Within the material below, find each line bearing the word "plus" and present it.
>>>>
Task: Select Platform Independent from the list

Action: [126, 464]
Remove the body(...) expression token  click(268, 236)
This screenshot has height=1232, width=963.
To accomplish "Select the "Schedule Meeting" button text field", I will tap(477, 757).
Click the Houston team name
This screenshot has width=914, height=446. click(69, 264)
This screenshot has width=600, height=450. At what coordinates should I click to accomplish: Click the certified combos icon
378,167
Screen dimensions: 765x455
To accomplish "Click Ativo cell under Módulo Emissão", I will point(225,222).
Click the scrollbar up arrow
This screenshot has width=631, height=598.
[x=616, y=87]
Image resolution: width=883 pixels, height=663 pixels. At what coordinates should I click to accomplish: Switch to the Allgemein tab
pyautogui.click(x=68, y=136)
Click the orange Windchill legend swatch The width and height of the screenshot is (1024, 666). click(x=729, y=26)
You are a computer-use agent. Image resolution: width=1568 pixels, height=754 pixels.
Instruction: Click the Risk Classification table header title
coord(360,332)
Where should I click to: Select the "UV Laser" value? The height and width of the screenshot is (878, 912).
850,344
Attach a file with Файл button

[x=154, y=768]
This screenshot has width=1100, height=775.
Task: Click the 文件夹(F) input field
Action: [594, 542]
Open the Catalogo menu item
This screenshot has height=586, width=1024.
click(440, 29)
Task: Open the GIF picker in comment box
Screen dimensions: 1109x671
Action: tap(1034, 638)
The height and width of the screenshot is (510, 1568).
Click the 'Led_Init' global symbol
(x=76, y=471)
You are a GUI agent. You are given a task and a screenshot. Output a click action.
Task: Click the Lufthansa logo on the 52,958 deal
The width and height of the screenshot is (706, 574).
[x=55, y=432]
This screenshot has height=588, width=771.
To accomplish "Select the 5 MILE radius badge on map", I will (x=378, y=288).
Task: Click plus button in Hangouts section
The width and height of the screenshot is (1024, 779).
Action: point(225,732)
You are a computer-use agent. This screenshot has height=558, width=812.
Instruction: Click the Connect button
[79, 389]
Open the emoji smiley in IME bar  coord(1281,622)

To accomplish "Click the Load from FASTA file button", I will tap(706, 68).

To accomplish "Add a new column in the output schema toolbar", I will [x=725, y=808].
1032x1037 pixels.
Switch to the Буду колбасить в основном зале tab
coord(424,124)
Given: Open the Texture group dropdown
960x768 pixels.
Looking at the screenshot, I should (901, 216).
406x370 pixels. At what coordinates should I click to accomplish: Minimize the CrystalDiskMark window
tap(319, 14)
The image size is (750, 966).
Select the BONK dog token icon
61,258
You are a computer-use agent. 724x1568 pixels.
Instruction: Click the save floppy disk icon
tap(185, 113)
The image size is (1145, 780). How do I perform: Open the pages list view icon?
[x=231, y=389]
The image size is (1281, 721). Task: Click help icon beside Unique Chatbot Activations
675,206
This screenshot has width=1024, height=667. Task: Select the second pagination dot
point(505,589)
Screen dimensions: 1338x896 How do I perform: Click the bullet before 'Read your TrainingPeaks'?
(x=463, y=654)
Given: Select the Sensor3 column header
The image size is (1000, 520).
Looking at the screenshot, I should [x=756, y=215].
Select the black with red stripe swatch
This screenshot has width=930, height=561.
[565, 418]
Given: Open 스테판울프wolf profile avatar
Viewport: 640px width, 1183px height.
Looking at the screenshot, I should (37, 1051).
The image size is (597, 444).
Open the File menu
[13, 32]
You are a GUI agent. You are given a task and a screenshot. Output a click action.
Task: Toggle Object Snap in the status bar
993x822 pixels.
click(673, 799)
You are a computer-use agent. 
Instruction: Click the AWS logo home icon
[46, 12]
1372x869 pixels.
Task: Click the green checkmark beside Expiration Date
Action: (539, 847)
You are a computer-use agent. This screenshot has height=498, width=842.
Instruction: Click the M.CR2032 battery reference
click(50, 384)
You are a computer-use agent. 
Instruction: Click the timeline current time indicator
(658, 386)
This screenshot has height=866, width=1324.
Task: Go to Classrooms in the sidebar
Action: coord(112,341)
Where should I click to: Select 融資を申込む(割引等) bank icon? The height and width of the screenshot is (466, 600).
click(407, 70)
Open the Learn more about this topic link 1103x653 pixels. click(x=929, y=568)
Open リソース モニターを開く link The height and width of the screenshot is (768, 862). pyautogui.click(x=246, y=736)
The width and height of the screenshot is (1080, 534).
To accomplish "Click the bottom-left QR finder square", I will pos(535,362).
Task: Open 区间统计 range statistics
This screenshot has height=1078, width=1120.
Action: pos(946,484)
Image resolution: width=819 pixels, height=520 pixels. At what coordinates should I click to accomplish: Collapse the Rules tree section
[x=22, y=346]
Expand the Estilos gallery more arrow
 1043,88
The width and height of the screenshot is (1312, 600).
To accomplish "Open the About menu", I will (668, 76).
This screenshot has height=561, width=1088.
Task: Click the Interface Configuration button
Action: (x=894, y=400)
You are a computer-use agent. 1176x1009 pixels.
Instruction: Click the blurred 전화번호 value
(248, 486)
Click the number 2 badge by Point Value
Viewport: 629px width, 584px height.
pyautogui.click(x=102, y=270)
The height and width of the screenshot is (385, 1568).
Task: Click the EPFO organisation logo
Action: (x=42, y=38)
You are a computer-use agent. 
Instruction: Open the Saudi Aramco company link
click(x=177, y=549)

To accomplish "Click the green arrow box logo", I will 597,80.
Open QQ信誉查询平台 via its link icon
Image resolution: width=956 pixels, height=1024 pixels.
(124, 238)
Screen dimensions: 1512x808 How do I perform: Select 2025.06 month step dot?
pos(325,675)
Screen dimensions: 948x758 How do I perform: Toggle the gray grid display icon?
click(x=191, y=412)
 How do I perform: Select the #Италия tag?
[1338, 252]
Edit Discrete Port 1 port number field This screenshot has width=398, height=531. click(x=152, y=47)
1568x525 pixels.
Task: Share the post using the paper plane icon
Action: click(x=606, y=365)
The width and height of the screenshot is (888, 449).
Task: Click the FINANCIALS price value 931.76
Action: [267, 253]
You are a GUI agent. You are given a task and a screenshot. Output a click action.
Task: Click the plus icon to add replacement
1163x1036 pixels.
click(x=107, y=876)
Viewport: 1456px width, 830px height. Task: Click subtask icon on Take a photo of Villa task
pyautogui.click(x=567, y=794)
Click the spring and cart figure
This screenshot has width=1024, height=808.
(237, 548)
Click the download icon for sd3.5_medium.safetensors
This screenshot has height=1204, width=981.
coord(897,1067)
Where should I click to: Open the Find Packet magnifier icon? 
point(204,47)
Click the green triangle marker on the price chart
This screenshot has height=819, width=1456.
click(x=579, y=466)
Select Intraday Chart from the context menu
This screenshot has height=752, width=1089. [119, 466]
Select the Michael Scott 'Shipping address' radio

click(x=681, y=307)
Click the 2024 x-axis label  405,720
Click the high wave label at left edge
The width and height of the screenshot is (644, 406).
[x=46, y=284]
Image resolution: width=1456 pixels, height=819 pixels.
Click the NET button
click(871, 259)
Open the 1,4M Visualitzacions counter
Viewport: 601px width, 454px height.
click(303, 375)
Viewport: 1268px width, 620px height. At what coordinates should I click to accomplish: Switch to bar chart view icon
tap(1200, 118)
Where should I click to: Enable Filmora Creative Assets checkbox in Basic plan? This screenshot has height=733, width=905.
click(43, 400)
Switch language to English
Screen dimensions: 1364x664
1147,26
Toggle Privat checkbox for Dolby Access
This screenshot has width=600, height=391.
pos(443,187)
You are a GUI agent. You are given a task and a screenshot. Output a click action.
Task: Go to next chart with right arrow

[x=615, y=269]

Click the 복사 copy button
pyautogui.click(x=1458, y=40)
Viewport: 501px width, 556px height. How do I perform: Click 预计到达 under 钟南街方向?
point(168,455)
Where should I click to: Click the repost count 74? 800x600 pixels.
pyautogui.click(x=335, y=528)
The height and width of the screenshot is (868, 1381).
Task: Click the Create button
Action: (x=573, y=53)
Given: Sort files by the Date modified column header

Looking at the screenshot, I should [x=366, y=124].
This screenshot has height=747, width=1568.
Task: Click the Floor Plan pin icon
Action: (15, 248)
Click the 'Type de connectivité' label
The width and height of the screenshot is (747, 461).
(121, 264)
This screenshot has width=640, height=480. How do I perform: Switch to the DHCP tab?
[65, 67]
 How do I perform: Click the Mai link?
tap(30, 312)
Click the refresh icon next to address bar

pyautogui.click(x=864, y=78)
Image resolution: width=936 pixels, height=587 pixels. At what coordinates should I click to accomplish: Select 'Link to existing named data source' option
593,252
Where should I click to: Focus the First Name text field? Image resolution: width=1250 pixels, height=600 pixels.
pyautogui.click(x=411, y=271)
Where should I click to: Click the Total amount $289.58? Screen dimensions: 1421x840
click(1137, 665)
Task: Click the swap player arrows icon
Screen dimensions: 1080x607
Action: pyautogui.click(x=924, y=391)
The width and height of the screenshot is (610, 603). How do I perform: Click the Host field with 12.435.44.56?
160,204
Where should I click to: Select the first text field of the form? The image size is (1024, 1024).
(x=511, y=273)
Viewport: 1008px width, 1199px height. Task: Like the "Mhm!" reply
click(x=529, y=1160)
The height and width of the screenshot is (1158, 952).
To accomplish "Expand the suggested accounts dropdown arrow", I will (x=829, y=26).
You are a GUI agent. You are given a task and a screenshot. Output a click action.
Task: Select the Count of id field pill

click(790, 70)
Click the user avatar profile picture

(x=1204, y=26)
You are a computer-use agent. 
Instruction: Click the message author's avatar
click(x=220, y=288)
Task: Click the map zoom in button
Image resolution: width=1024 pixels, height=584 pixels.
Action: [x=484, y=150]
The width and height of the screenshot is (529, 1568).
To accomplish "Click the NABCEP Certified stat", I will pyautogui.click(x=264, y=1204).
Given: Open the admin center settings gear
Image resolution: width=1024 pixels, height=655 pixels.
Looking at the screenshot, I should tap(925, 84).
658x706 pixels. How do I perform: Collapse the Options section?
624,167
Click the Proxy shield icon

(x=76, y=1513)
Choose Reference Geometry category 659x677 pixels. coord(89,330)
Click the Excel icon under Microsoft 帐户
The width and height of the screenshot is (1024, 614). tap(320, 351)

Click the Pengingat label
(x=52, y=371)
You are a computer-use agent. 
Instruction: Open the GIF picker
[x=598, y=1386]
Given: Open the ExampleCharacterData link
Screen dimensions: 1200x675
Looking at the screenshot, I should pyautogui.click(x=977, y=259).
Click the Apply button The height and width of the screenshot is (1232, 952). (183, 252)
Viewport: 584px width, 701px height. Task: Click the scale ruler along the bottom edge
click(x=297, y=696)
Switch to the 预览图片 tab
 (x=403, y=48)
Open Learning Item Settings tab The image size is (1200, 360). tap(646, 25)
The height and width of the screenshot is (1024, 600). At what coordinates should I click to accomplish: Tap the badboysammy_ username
<<<<
## EXPECTED ANSWER
Task: Click plus button in Hangouts section
Task: Click the plus icon to add replacement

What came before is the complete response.